Friday, January 29, 2010

A quick mess

My mind is bruised, I think

Haunted and decrepit and creaking, dark things flitter about in the dusty corners, memories roaming with a life of their own. It’s not my mind, as much as a symposium for all my hopes and fears.

Sometimes I have to look in the mirror, to make sure this head is mine, this body is not rented, and this life has been bought and paid for. I’ll pinch myself to test wakefulness, and that I’m not just someone else’s daydream.

My heart is broken, I think

Ravaged as its been by time and tides, scratched and torn by so many wicked barbs, clawed and pummeled and spat upon. Or maybe that’s just self pity trying on all her pretty little dresses.

Color me in all the shades of martyrdom; bring me a great chorus of fallen angels. We’ll stomp and grumble and yell curses and demands at the ever widening sky. On the stony ground of indecisiveness and strife we‘ll huddle and lament the lack of opportunity.

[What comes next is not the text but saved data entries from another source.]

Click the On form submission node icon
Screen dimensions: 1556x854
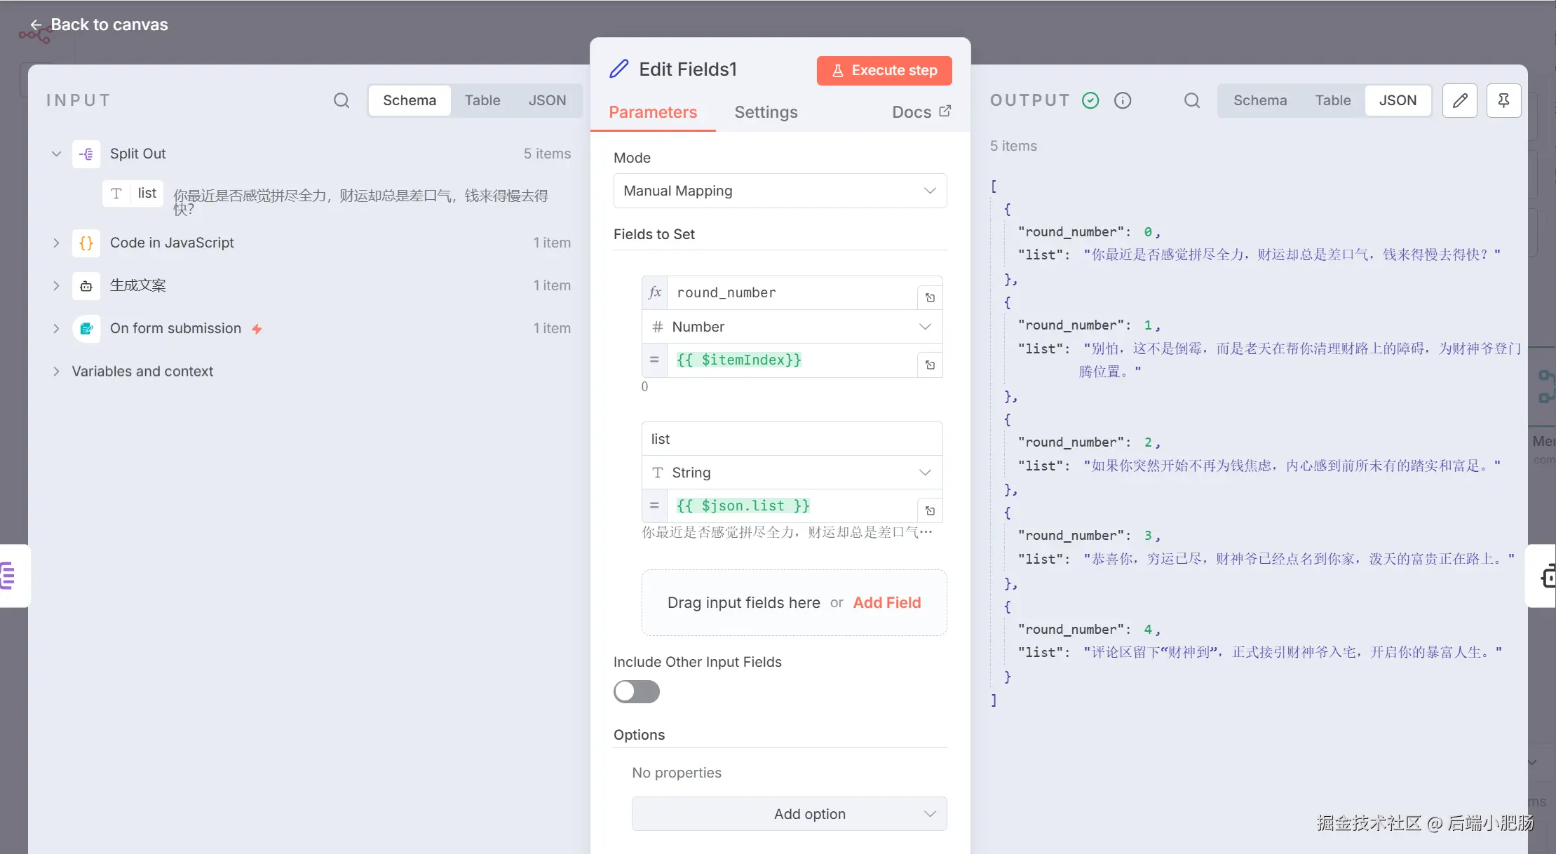[86, 328]
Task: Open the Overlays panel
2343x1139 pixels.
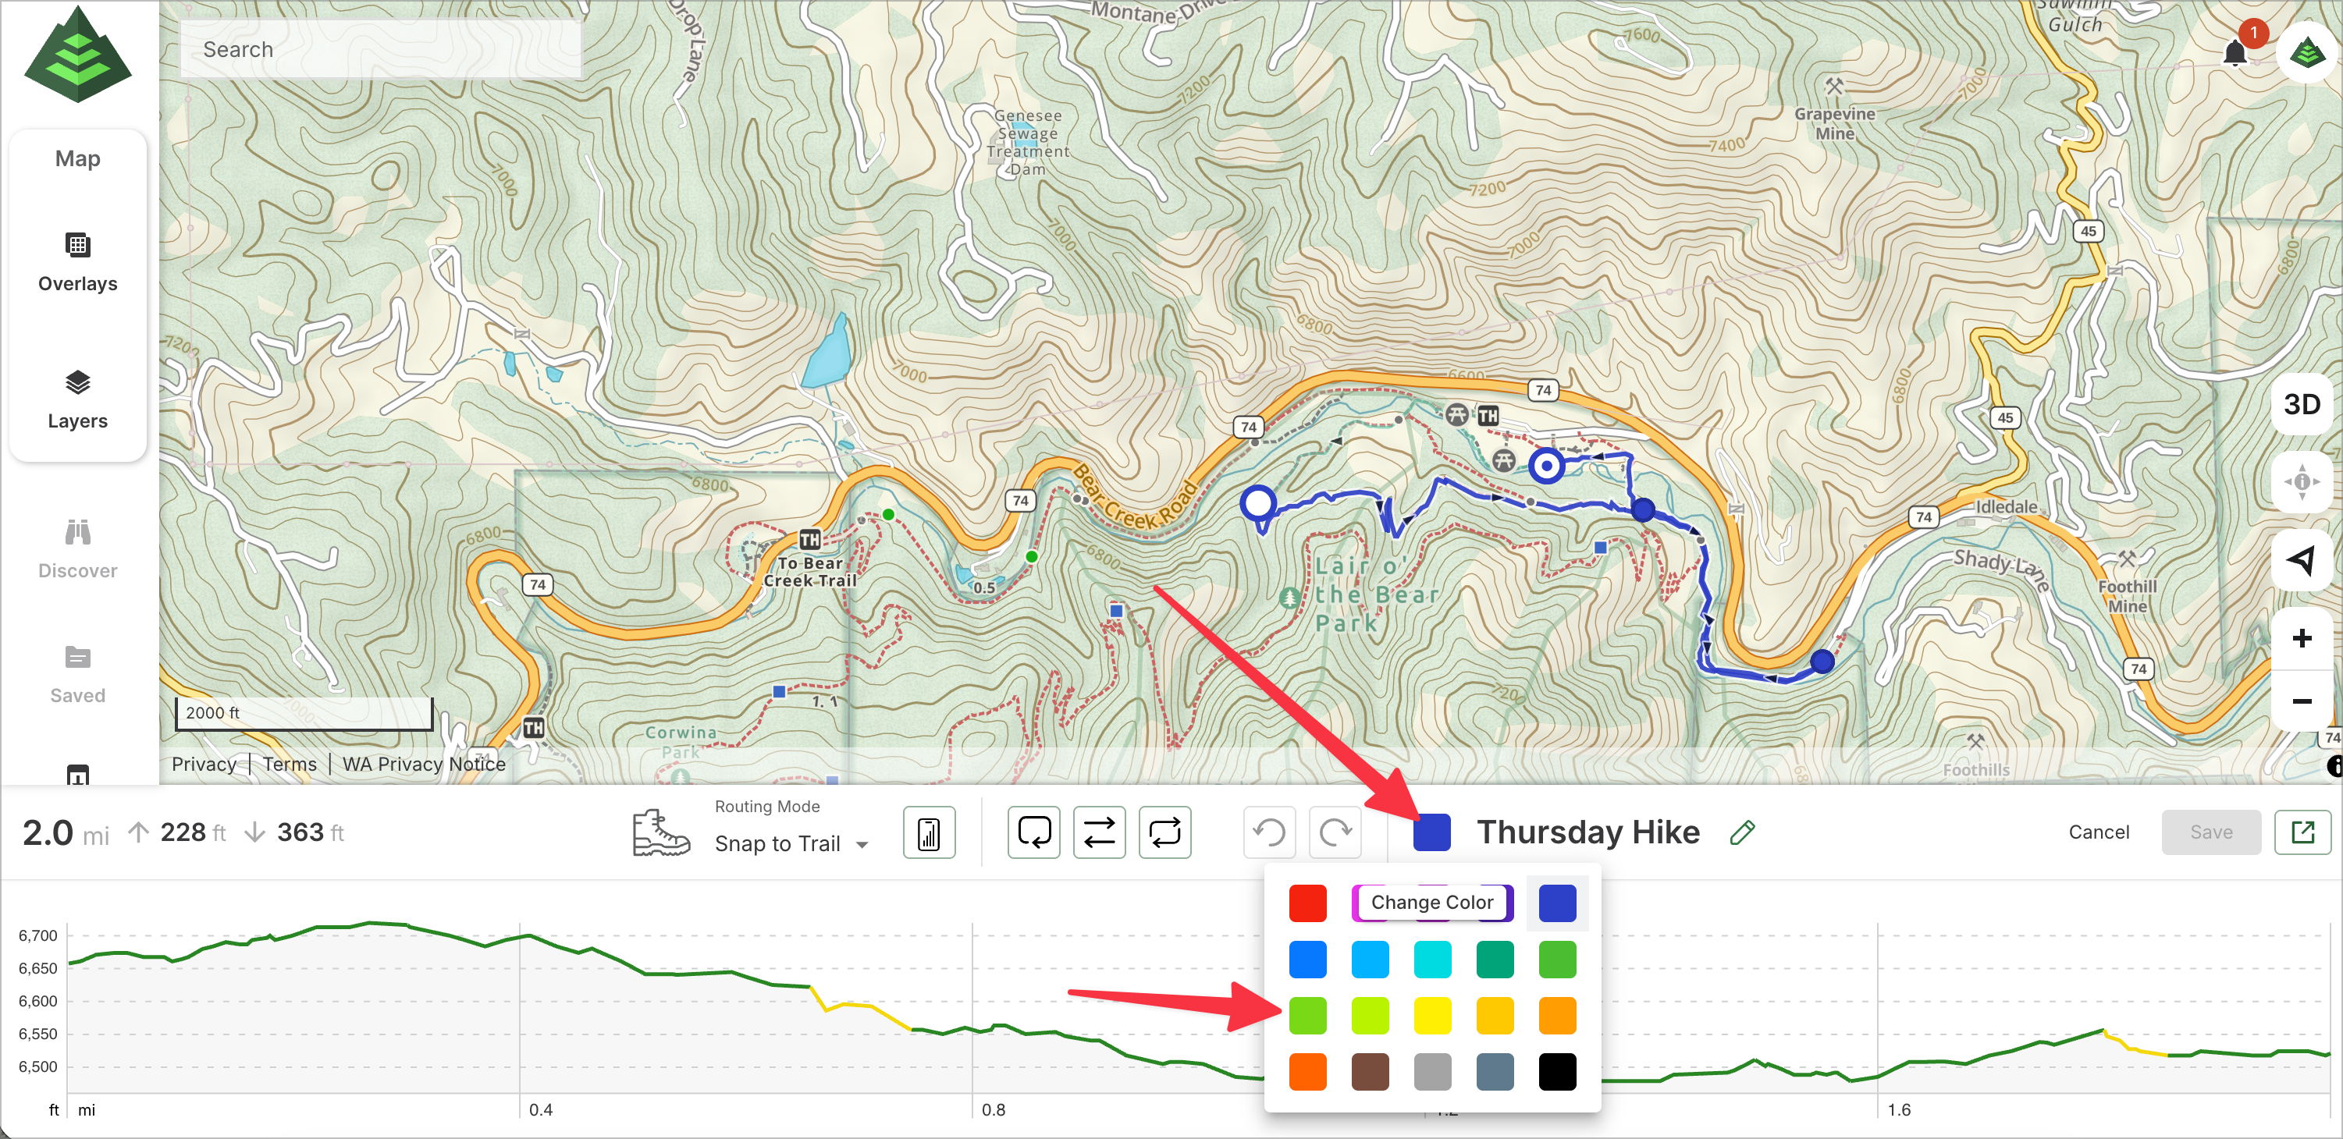Action: coord(77,262)
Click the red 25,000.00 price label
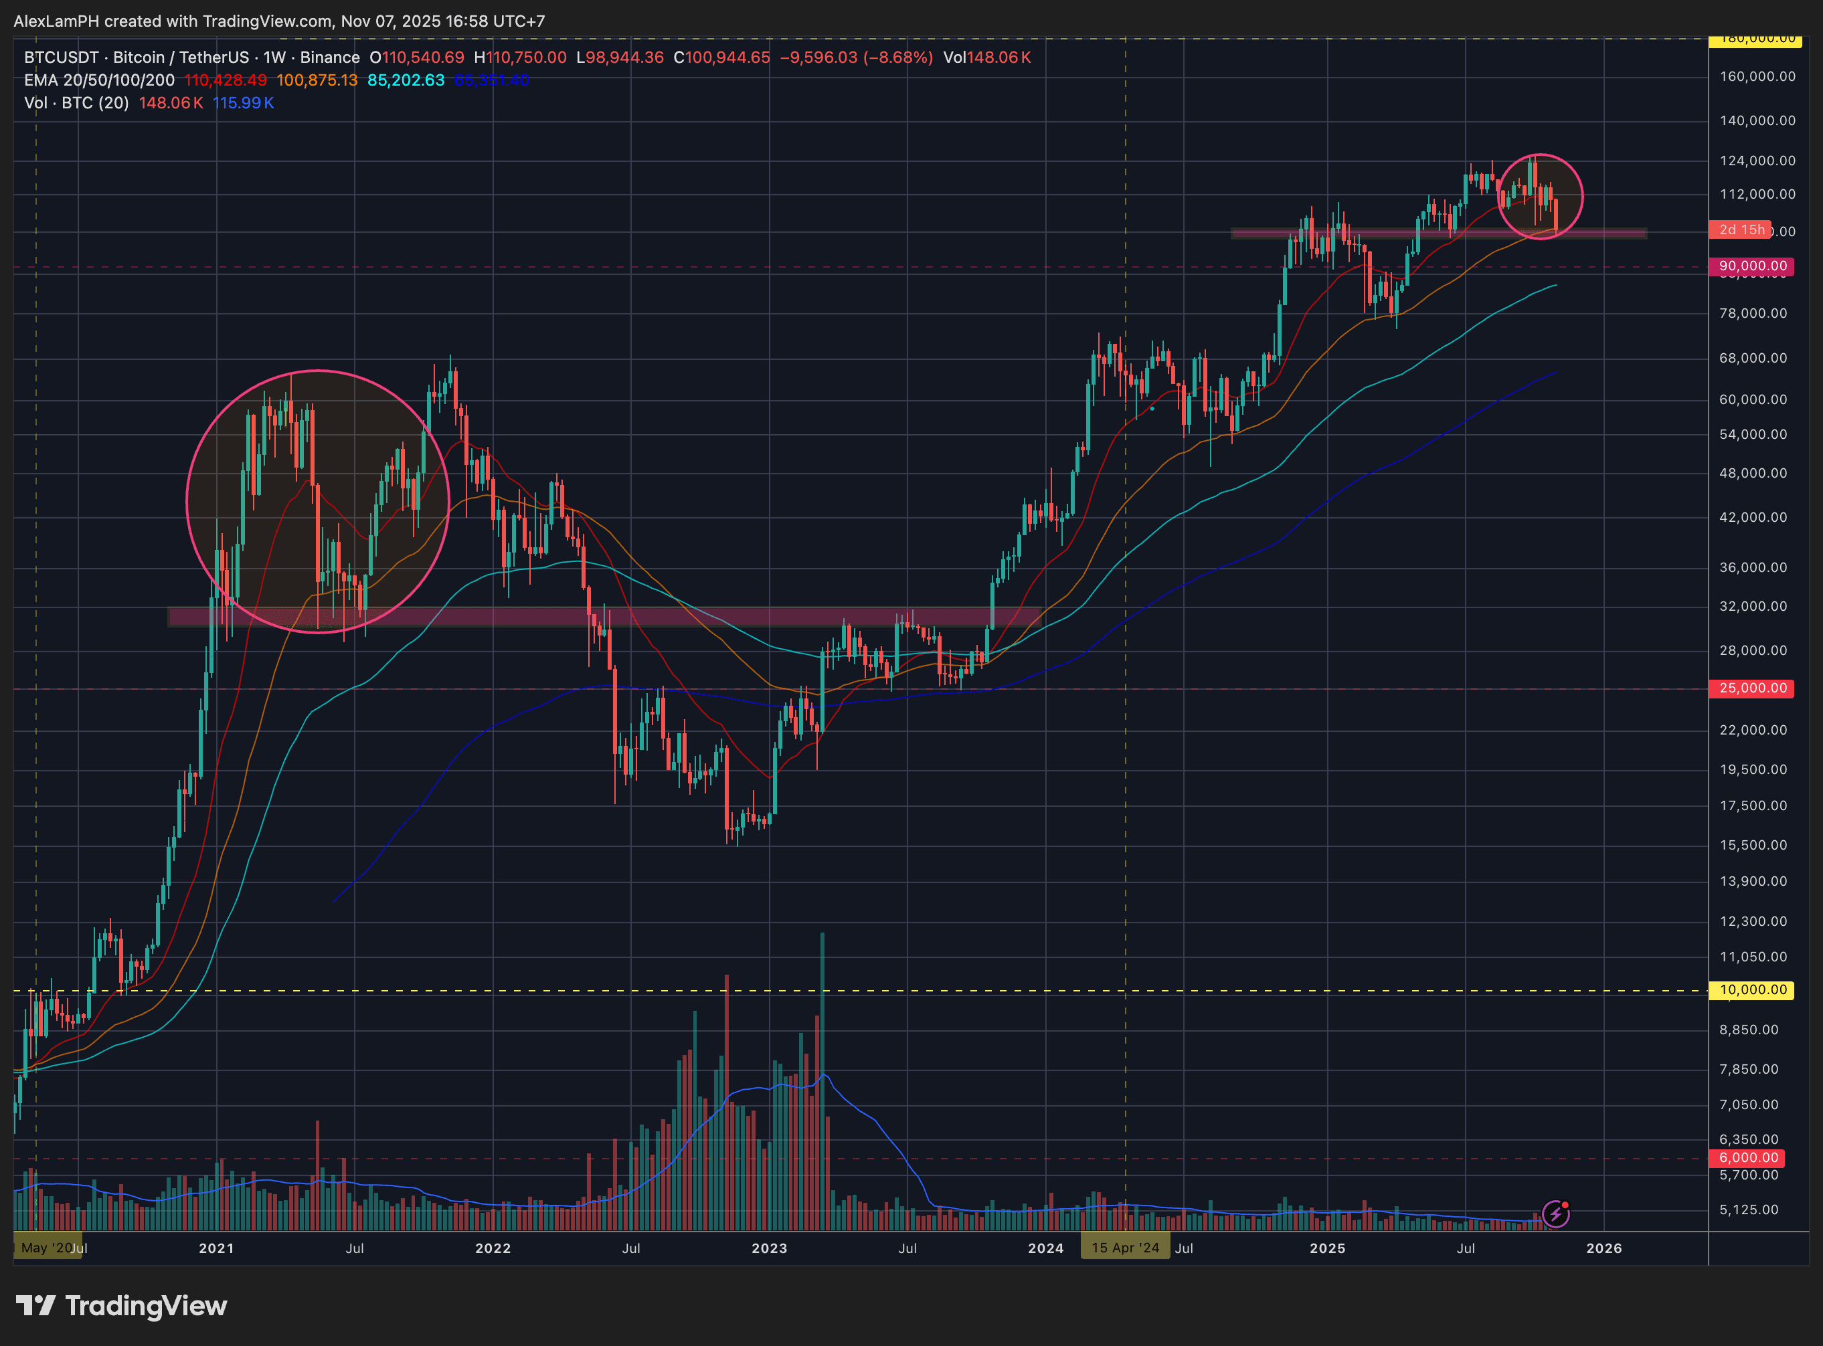The image size is (1823, 1346). 1752,688
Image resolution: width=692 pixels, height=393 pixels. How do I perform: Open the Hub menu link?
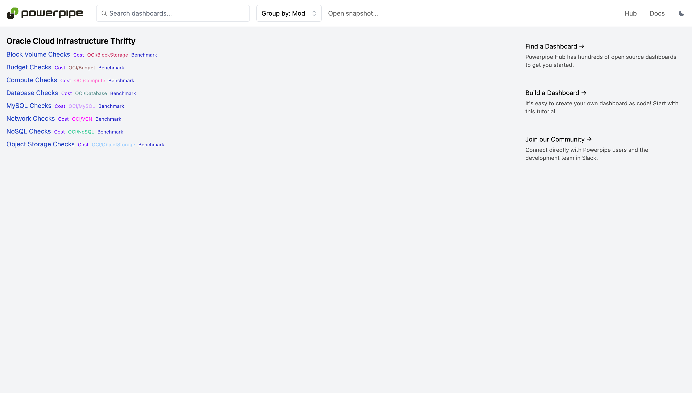[x=630, y=13]
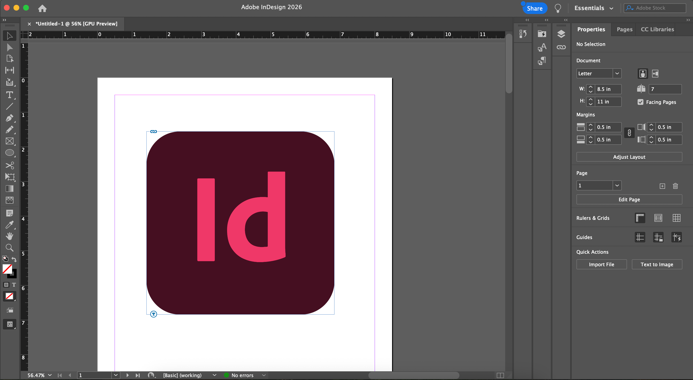
Task: Expand the Essentials workspace menu
Action: tap(593, 8)
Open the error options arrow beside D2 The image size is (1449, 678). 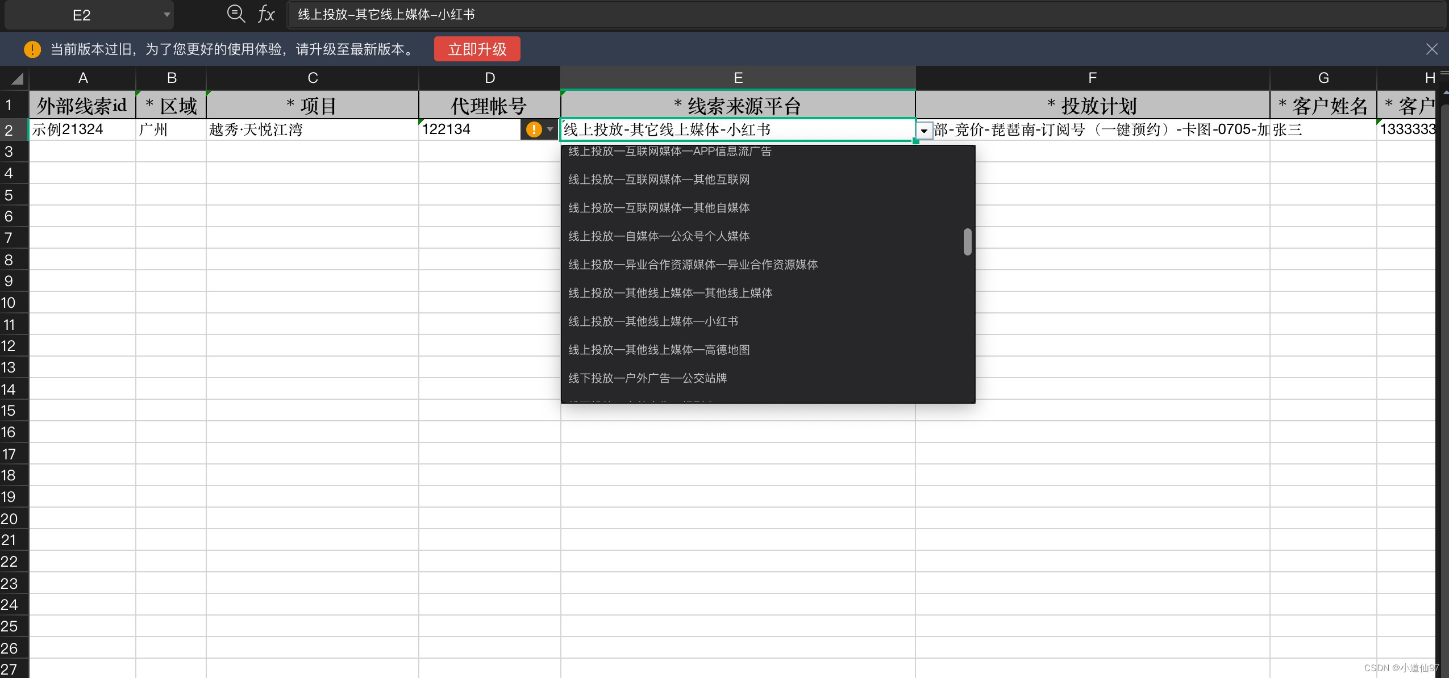pos(549,129)
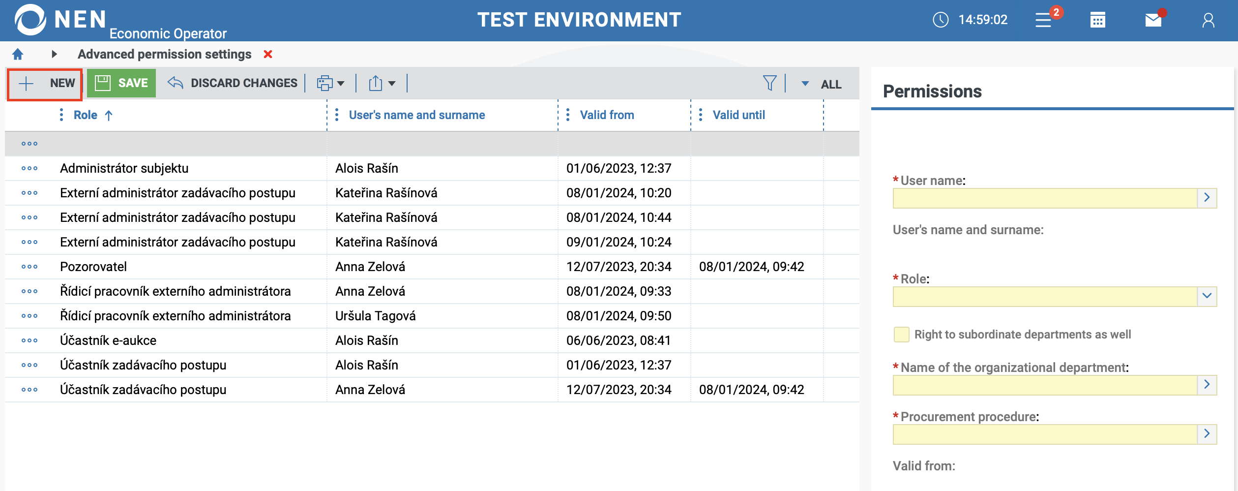Open the user profile icon
Screen dimensions: 1238x491
[1209, 20]
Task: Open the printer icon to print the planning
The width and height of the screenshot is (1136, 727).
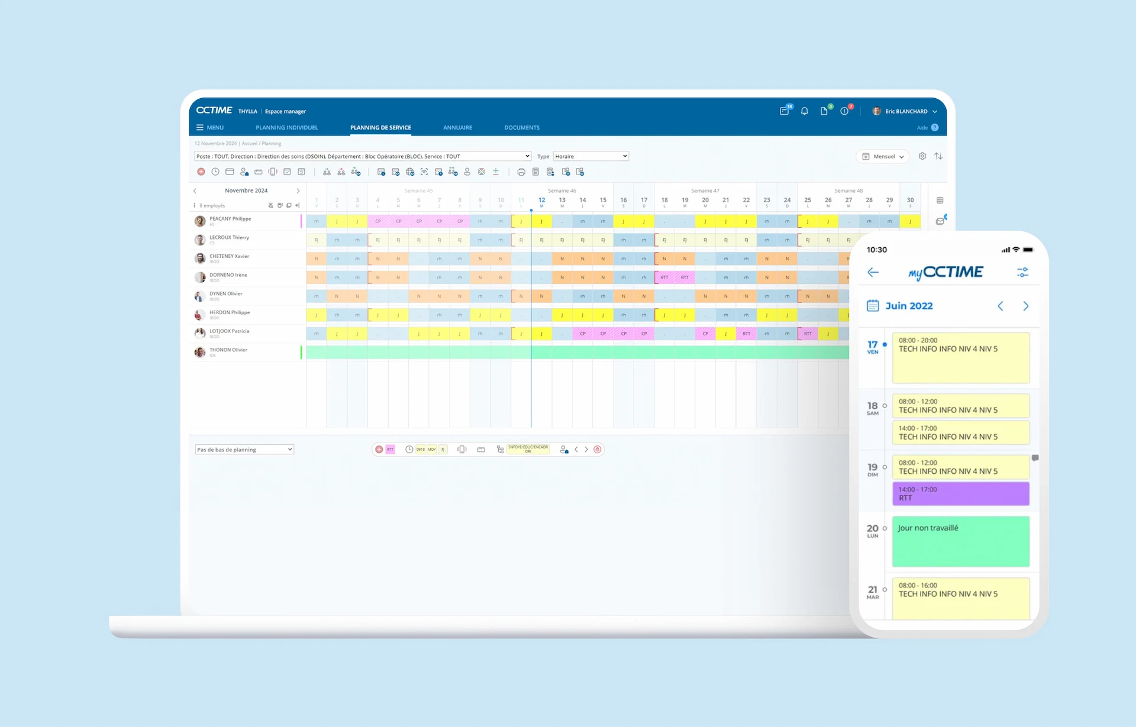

My soul has lost its luster

It’s been soaked in tepid waters, dragged through the mud of betrayal, stained with anger and lies and all the evil things I’ve poured into it. It’s hard to see the light with the chains of doubt wrapped so tightly about your head.

Gather ‘round and look at the odd man with the odd little thoughts, cloudy mind filled with so much nothingness and drab; stunted steps covering little ground on a long trip to nowhere. Brittle bitter thoughts just contrivances that echo greater meaning but are no more than an angry whisper in the dark.